- Given exercise
Gather every line in the listing below that contains the word "Viewport" and copy each one out in full.

- Dataset excerpts
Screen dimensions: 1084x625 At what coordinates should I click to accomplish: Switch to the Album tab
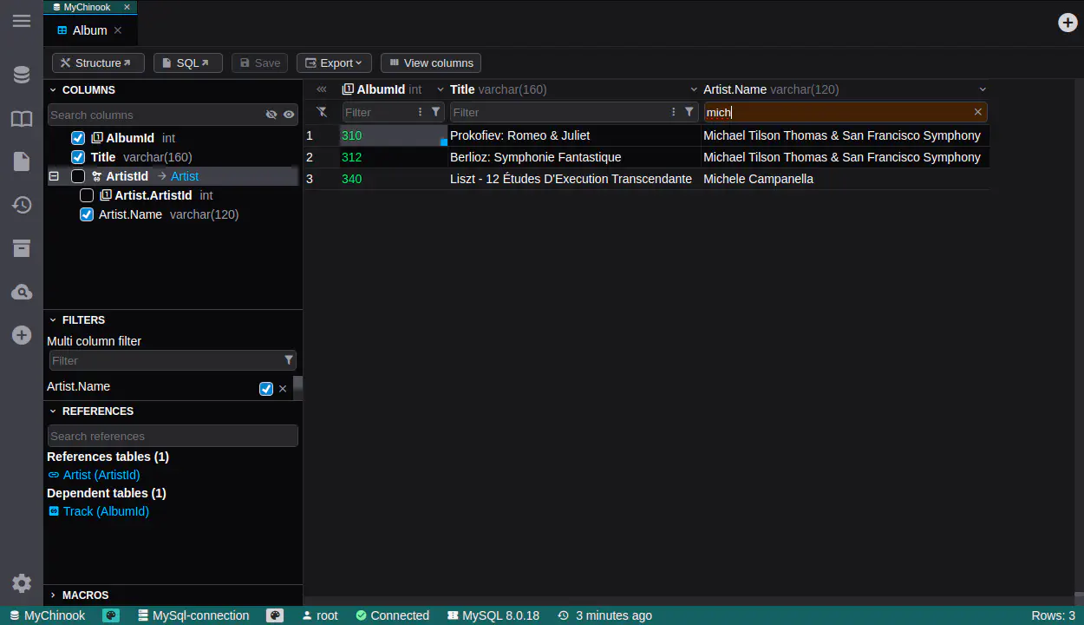click(89, 30)
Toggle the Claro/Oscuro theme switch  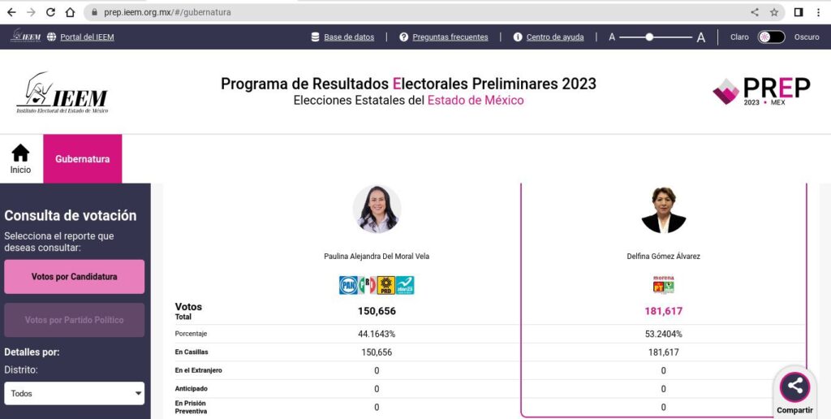coord(771,37)
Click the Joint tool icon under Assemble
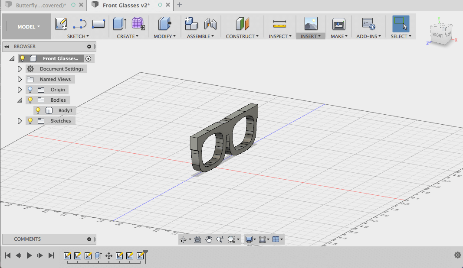Image resolution: width=463 pixels, height=268 pixels. pyautogui.click(x=210, y=24)
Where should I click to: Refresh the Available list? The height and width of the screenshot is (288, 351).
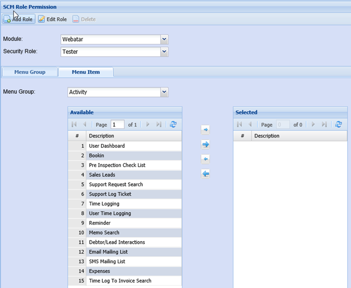(173, 125)
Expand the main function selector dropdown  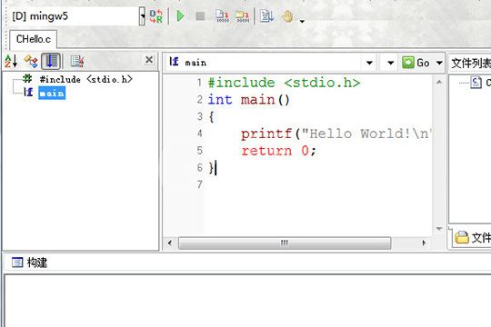click(369, 63)
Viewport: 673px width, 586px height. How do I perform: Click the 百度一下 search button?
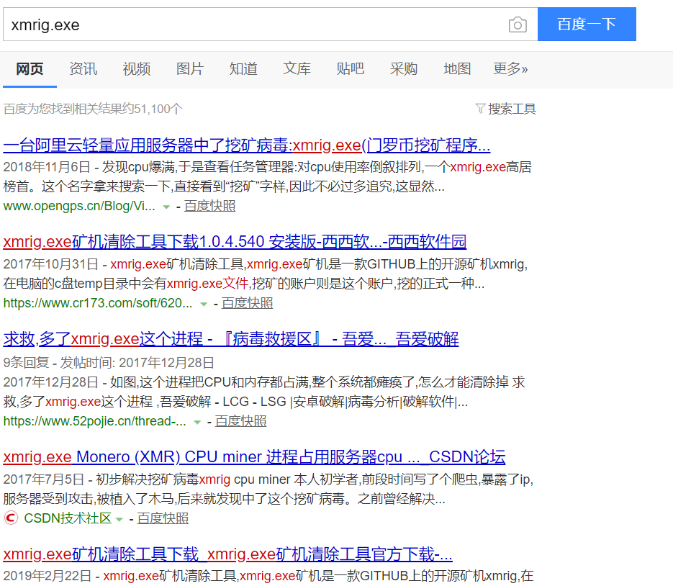[587, 24]
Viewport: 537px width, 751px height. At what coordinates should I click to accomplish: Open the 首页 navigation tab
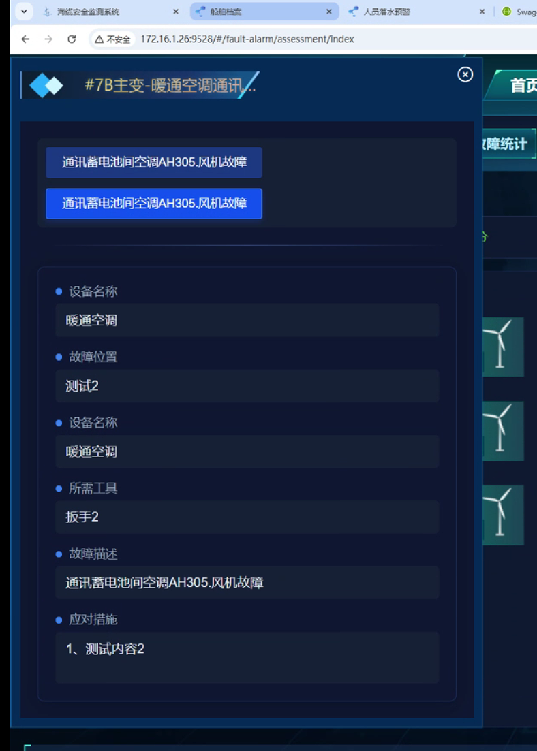[522, 86]
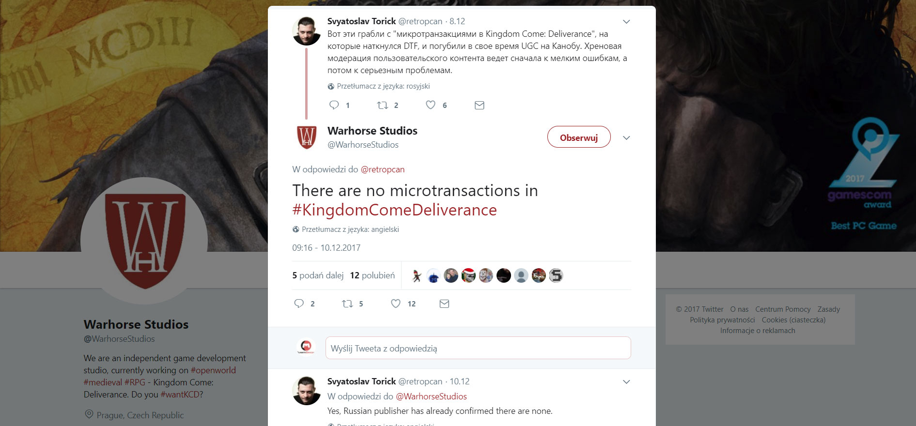Reply to the Warhorse Studios tweet
The image size is (916, 426).
click(x=299, y=304)
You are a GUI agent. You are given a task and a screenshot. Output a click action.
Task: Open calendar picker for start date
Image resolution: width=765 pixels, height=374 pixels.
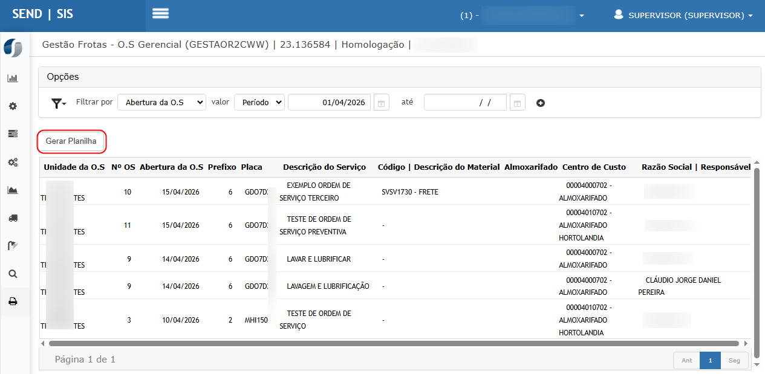click(x=381, y=103)
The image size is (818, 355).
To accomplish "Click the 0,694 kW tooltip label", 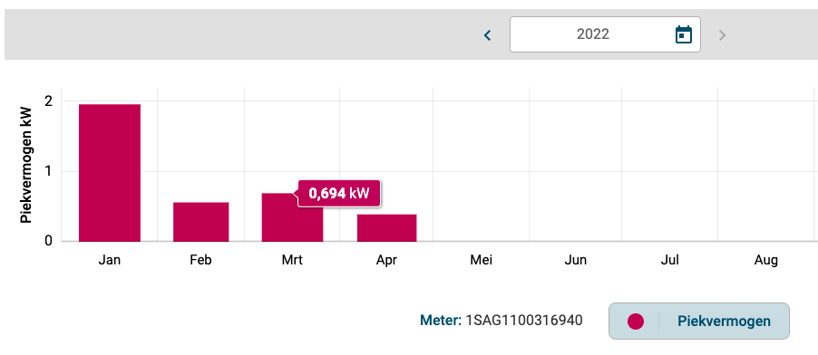I will pyautogui.click(x=339, y=194).
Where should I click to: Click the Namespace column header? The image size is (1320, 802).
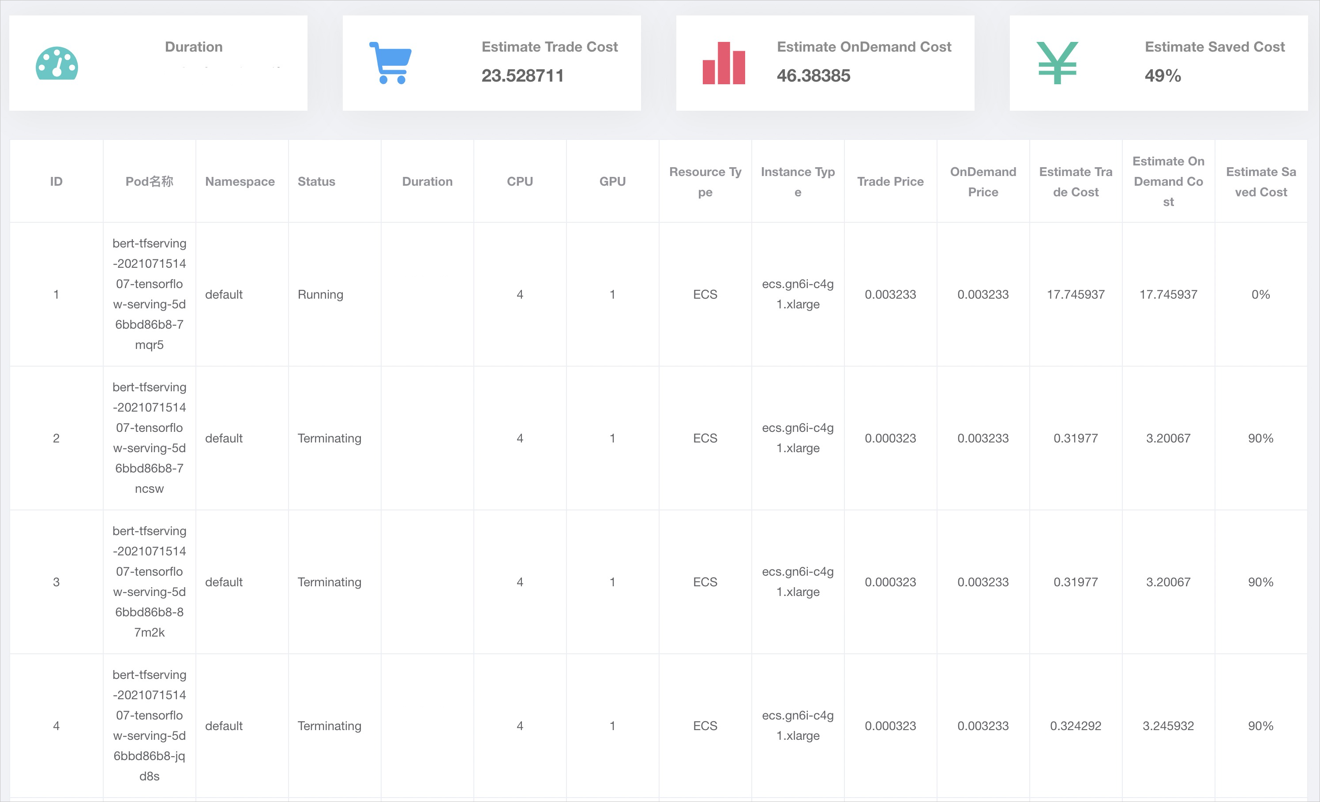tap(239, 182)
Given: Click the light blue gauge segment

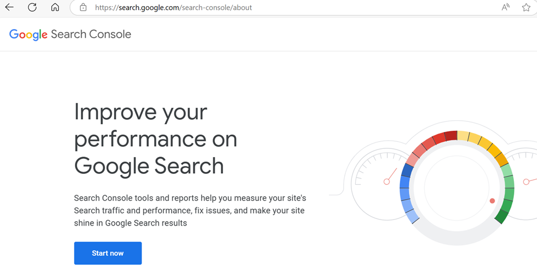Looking at the screenshot, I should pos(412,216).
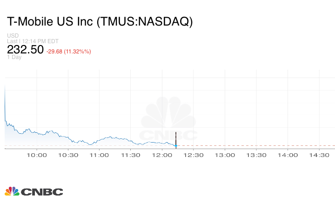This screenshot has height=209, width=335.
Task: Click the Last 12:14 PM EDT timestamp
Action: 33,41
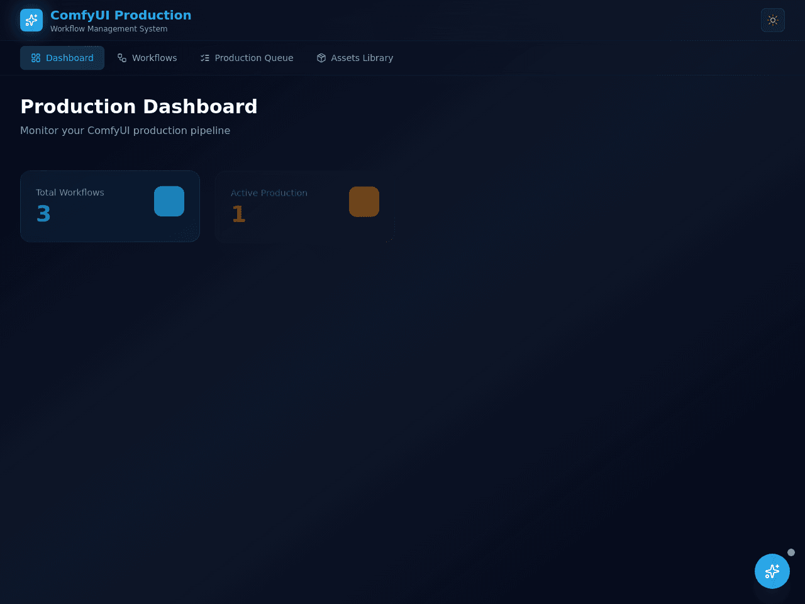Click the orange Active Production icon square
805x604 pixels.
(364, 201)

- Task answer
Viewport: 673px width, 586px height. How do I perform: Click the 百度一下 search button?
Viewport: 537px width, 751px height. At what coordinates should I click to accomplish: Open the 首页 navigation tab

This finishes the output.